▶ [WHAT IS BEING ASKED]: Pull from the data below each line where the word "step" occurs, and copy it.
*** RECORDS FOR THIS EXERCISE ***
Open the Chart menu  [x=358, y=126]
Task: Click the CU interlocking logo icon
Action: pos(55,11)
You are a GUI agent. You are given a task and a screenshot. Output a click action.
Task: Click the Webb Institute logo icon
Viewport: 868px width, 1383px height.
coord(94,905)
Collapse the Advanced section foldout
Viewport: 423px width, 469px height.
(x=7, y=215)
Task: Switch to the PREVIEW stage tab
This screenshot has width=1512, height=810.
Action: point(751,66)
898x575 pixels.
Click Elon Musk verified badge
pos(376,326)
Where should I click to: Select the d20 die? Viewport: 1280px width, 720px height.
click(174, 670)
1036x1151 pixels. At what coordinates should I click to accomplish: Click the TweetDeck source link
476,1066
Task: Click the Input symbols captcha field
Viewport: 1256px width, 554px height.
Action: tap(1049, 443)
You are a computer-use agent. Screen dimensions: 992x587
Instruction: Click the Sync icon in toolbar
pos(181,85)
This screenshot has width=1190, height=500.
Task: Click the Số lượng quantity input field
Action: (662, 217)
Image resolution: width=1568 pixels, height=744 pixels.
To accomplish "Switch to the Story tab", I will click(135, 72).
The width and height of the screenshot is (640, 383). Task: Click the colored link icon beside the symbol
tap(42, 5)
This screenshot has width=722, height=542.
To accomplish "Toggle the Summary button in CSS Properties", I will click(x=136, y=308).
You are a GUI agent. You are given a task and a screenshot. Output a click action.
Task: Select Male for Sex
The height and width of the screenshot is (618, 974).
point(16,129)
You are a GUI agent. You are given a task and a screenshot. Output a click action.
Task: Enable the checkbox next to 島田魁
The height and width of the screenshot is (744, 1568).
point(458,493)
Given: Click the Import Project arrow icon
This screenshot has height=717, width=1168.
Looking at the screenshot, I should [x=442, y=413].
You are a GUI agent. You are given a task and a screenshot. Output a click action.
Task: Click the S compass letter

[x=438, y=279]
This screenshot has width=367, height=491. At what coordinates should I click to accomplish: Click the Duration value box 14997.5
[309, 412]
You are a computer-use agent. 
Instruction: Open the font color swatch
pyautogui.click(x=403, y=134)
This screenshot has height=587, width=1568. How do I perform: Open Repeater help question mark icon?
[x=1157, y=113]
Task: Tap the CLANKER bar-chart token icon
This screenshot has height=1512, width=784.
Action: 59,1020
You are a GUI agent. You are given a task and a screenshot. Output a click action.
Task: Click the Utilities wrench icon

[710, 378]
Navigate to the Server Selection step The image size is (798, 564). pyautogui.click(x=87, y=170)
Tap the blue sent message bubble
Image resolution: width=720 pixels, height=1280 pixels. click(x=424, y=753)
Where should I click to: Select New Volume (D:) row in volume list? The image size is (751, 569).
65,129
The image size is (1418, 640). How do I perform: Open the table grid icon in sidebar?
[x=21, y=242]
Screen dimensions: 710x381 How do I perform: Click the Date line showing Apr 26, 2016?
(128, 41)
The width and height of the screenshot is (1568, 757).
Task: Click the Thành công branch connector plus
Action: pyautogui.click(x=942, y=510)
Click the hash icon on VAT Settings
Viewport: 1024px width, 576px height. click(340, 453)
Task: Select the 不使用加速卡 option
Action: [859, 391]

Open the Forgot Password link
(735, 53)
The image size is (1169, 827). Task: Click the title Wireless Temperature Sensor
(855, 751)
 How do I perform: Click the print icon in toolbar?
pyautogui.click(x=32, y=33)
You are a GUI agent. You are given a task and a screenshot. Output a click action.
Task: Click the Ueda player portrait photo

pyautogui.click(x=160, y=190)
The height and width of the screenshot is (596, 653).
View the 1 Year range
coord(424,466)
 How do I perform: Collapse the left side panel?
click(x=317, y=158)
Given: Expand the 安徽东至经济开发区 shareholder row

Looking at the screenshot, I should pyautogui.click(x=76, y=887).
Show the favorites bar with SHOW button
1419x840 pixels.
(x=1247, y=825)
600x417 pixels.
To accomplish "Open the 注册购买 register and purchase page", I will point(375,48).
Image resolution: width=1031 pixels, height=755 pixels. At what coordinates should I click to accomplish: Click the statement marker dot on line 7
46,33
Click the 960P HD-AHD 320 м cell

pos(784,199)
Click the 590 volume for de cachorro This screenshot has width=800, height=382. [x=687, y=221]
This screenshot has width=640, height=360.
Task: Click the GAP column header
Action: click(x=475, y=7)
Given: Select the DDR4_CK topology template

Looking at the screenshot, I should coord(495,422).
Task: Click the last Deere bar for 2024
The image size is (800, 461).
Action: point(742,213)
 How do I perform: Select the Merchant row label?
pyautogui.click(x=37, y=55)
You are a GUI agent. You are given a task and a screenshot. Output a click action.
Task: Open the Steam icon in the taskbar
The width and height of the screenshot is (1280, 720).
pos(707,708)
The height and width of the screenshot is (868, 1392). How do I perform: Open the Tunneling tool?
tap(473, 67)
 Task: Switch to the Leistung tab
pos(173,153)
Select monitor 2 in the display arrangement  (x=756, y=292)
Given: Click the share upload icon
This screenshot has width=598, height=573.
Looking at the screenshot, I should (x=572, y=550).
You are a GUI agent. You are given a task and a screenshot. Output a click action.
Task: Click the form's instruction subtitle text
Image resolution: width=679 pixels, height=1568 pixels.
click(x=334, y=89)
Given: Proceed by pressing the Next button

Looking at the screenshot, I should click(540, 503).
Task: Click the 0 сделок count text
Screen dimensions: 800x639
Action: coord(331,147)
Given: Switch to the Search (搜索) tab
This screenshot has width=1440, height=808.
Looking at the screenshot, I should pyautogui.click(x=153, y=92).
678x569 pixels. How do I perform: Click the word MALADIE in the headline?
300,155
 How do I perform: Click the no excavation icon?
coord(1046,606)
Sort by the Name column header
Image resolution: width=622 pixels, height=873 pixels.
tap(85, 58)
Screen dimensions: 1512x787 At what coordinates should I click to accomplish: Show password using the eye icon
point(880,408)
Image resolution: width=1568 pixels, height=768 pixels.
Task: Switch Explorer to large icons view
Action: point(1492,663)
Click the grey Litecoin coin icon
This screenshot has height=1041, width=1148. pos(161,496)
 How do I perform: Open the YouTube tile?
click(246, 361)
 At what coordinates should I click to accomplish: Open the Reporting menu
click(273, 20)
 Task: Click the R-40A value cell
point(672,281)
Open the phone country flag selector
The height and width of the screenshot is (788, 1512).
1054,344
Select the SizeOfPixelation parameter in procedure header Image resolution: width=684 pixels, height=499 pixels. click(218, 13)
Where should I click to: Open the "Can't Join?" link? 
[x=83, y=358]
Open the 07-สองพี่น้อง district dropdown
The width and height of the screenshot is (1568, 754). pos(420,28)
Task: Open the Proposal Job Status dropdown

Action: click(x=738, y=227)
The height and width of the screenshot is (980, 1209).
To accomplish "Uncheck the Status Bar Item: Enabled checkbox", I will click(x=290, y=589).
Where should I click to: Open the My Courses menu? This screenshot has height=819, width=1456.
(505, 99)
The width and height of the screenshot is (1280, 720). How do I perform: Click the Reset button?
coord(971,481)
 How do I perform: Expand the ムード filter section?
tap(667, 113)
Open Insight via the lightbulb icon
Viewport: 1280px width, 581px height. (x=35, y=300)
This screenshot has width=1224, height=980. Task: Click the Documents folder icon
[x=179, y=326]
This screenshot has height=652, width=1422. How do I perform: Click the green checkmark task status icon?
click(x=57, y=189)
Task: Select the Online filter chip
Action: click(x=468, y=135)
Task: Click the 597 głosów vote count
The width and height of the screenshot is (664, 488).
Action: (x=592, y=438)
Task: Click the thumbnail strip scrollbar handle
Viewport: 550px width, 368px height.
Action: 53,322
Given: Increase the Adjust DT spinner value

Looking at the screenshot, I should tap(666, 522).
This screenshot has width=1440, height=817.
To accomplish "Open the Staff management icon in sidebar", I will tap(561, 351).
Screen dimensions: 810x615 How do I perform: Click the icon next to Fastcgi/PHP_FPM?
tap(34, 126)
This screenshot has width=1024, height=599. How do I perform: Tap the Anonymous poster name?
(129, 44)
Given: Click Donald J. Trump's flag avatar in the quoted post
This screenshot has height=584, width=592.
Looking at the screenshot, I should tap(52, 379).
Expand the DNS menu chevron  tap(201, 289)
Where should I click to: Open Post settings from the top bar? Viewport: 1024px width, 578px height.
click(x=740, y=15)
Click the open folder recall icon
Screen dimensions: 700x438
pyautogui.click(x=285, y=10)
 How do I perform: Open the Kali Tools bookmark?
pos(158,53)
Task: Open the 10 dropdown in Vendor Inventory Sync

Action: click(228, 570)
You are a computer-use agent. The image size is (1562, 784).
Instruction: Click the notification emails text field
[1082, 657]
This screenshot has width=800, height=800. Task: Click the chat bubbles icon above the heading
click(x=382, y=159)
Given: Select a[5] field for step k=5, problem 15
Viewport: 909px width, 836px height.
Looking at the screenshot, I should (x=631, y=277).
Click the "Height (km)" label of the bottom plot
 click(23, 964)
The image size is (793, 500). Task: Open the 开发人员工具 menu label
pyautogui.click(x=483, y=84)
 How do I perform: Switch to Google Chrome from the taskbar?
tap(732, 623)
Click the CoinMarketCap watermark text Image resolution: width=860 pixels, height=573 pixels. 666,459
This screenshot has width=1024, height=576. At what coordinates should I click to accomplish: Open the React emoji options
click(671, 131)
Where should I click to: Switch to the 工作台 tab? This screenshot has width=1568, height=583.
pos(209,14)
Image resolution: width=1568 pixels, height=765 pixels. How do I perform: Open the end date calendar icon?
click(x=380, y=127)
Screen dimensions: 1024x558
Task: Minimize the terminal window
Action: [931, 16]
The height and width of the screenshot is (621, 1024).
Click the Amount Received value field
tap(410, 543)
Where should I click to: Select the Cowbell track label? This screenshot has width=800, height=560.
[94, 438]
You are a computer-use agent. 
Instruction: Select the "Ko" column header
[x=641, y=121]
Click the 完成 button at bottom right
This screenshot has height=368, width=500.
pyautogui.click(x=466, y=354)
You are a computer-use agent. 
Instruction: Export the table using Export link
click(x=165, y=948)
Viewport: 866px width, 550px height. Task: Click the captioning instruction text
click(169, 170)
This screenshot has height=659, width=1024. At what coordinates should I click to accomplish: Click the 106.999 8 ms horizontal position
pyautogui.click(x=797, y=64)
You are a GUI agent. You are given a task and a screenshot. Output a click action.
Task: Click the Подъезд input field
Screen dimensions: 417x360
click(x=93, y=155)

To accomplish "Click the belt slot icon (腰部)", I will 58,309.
*** End of RECORDS FOR THIS EXERCISE ***
▶ [TASK ANSWER]:
Navigate to the Server Selection step The image size is (798, 564). pyautogui.click(x=87, y=170)
Given: Select a[5] field for step k=5, problem 15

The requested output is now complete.